Nimrud: Islamic State video shows total destruction of ancient biblical city

The destruction of the biblical city of Nimrud. Sky News

A video showing the total destruction of one of the most significant archaeological sites in the world by Islamic State militants has horrified archaeologists and historians.

The video released by the militants shows them using power tools and bulldozers to destroy monuments in the Assyrian city of Nimrud in northern Iraq. The site is then levelled using bulldozers.

Islamic State has previously destroyed other sites as well as manuscripts and other artefacts as it has declared them to be un-Islamic and therefore blasphemous.

The video shows men using angle grinders, sledgehammers and pneumatic drills to damage and dislodge stone friezes bearing the image of Assyrian deities. They can be seen rigging barrels filled with powder for explosion in a room lined with carved slabs.

The site is then ringed with explosives and the city is blown up, sending a mushroom cloud of dust into the air.

At the end of the video one of the militants says: "Whenever we are able in a piece of land to remove the signs of idolatry and spread monotheism, we will do it."

Another says: "God has honoured us in the state of Islam by removing and destroying everything that was held to be equal to him and worshipped without him."

Earlier reports said that Islamic State had burnt the library of Mosul, 20 miles south of Nimrud, to the ground, destroying around 8,000 early manuscripts.

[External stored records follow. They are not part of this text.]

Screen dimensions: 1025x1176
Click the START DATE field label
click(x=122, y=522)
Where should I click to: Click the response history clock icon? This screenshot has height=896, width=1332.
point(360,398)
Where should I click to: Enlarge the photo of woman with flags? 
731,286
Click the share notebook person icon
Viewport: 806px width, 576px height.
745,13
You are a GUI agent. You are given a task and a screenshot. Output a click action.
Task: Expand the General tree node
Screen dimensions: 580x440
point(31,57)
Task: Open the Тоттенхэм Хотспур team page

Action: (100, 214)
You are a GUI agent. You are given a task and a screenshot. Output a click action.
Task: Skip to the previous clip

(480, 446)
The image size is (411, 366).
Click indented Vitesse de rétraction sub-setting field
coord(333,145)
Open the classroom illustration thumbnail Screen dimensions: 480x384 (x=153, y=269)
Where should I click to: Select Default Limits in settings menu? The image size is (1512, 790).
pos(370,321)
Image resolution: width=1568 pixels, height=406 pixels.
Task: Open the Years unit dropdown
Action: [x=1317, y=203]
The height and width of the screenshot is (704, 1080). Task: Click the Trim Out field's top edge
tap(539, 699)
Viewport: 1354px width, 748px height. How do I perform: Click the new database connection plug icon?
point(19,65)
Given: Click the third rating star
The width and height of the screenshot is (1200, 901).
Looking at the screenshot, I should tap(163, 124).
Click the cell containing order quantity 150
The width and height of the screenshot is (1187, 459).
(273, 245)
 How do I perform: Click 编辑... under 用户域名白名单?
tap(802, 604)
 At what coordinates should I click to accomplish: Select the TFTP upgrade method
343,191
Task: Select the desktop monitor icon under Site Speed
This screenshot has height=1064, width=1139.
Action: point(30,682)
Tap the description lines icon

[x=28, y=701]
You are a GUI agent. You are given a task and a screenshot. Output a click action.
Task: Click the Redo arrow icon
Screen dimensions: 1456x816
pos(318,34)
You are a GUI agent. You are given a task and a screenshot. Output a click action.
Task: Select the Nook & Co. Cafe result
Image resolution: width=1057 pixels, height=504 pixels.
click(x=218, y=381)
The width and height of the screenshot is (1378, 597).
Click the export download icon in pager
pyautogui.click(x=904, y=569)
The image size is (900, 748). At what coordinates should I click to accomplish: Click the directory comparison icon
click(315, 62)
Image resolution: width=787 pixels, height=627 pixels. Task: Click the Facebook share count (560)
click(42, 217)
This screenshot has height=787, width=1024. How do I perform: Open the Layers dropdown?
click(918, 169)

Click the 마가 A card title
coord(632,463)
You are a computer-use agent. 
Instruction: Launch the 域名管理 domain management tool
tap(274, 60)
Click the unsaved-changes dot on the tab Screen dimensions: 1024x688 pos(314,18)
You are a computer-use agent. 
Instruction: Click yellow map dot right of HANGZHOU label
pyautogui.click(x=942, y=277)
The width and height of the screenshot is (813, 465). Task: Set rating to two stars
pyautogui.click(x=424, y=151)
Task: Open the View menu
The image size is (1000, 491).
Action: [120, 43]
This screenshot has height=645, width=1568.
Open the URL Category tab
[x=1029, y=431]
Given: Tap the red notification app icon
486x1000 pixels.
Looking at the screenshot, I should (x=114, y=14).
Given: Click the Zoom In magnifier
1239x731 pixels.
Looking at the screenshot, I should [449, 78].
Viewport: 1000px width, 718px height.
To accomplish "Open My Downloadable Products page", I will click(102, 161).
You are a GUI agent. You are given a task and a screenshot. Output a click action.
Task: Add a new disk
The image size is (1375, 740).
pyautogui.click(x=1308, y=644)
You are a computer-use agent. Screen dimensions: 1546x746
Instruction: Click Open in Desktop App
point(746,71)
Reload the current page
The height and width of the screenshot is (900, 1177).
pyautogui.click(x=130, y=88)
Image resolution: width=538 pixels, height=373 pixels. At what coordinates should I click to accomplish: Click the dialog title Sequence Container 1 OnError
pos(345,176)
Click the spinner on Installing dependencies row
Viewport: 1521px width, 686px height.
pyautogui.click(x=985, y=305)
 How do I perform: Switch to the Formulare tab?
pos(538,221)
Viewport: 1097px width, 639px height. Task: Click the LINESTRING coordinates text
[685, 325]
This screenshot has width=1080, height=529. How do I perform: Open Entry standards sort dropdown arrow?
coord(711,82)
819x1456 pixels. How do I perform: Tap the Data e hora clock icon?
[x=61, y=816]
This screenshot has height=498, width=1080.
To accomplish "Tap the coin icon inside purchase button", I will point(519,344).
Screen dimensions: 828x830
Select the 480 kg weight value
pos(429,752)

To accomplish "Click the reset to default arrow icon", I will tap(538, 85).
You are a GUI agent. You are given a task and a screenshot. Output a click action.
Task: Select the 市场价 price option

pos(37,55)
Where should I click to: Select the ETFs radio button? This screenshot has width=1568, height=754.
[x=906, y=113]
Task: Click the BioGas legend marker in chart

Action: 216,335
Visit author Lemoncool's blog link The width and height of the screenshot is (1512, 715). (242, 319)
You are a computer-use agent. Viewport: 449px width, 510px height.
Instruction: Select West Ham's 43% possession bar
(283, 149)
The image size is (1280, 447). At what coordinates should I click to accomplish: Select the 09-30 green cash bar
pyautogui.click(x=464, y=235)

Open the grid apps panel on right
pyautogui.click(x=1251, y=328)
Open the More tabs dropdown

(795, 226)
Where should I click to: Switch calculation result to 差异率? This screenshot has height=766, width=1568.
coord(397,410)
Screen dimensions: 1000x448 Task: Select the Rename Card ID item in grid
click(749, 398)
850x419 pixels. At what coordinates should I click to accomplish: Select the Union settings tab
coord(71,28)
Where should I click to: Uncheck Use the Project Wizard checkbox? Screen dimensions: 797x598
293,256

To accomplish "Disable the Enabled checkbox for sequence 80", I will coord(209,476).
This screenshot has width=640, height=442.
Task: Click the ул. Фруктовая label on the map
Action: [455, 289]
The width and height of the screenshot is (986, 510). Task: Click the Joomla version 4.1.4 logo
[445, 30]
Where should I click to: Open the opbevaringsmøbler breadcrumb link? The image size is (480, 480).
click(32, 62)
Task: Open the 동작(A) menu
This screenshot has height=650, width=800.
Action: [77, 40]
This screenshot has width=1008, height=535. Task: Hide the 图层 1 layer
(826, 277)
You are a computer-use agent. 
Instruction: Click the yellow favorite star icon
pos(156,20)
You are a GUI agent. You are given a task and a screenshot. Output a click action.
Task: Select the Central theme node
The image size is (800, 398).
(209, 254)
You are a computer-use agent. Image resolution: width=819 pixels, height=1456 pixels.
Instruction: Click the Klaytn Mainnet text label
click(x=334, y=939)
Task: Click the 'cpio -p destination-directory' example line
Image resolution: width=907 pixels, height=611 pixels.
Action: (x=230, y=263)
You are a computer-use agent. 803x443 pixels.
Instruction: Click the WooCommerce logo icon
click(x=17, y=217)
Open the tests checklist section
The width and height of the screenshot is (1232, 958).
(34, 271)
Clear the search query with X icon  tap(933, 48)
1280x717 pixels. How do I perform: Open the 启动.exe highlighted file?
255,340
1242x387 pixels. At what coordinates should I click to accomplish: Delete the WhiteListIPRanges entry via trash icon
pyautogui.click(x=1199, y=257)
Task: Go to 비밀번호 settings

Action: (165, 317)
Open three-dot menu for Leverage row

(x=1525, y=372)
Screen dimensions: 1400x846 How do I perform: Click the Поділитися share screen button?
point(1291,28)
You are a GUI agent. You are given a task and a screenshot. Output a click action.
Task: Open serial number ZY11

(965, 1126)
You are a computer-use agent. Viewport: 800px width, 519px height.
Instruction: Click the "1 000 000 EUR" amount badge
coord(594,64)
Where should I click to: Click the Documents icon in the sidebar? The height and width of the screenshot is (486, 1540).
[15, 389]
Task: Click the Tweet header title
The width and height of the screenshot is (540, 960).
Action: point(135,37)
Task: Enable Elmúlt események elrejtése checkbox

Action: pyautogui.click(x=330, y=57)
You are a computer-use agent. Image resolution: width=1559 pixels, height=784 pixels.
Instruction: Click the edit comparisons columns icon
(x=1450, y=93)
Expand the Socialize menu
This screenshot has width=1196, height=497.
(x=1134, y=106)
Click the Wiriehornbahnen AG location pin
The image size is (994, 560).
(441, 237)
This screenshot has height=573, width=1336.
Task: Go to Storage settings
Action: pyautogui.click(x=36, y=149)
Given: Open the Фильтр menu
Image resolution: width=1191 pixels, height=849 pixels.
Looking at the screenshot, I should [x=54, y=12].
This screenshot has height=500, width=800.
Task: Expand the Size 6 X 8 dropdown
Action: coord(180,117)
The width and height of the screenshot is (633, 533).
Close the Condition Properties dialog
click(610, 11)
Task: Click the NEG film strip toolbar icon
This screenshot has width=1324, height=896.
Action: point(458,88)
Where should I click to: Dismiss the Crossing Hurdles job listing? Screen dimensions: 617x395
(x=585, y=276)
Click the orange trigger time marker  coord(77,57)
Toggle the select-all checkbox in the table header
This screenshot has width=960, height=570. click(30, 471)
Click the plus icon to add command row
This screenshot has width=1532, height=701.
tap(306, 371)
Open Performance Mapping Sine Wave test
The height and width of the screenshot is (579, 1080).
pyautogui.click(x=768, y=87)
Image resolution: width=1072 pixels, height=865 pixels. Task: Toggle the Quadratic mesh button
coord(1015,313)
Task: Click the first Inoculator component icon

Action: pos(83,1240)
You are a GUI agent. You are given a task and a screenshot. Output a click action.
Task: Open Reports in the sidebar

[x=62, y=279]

Middle East expert Professor Fawaz Gerges, from the London School of Economics, told Sky News that Islamic State was a "social epidemic" that is "culturally cleansing" an area the size of the UK.

"(They have) been systematically destroying ancient relics and cultural artefacts both in Iraq and Syria," he said.

"They have a puritanical sense of an ideology that believes in cultural cleansing - not just people, but even art and culture. They want to purify the land - to establish a totalitarian ideology."

The United Nations has described the destruction of Nimrud and other sites as a 'war crime'. The director general of UNESCO, Irina Bokova, said when news of the destruction broke last month: "I condemn in the strongest possible manner the destruction of the archaeological site of Nimrud site in Iraq. This is yet another attack against the Iraqi people, reminding us that nothing is safe from the cultural cleansing under way in the country: it targets human lives, minorities, and is marked by the systematic destruction of humanity's ancient heritage."

Nimrud is thought to be the biblical city of Calah, mentioned in Genesis 10. It flourished between 1250 BC and 610 BC. It is famous for its 'lamassu' statues of winged bull and lions, some of which have been removed from the site.